Le projet de réalisation de La vengeance d'un acteur fut une obligation pour ICHIKAWA Kon. Il était un réalisateur de Studio, et ces derniers tenaient à lui rappeler que ses véléités d'auteur n'avaient de liberté que si le succès était au rendez vous. Lui ordonna t'on alors de réaliser le remake du film en trois parties de KINUSAGA Teinosuke ( 伊藤大輔) datant de 1935, avec l'obligation de prendre en acteur principal le vétéran HASEGAWA Kazuo, en célébration de son 300eme film !

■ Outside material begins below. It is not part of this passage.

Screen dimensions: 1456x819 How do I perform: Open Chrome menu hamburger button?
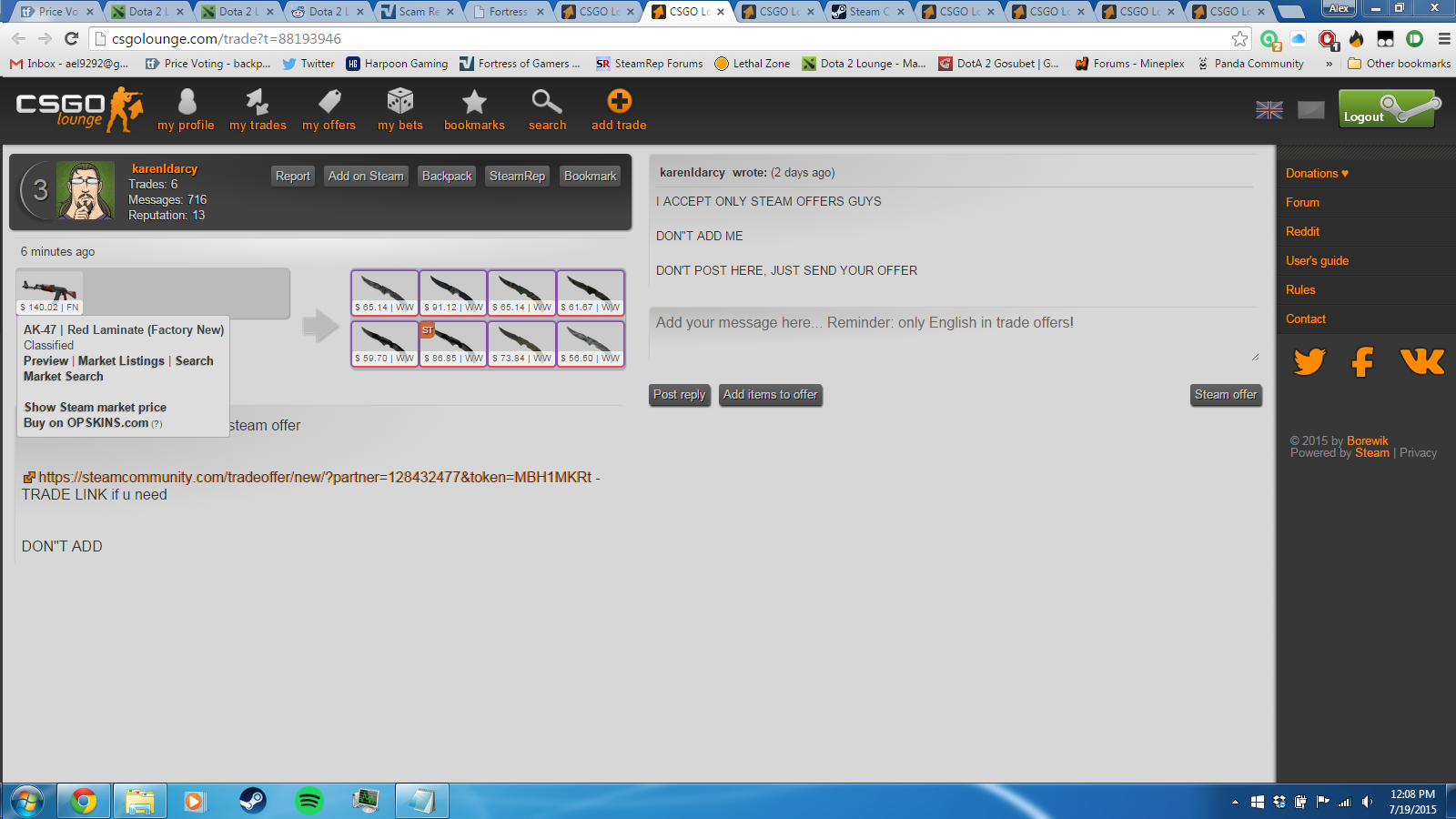[1444, 39]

Comment faire un film à partir d'un script aussi classique et convenu que celui de KINUSAGA sans le dénaturer et préserver la prestation de HASEGAWA ? ICHIKAWA et sa femme ont choisi de n'effectuer que tres peu de réécriture et de jouer sur la mise en scene, tout en faisant de l'acteur l'attraction principale. Double attraction avec deux roles, deux personnages faisant écho à la construction du film, entre tradition kabuki et modernisme.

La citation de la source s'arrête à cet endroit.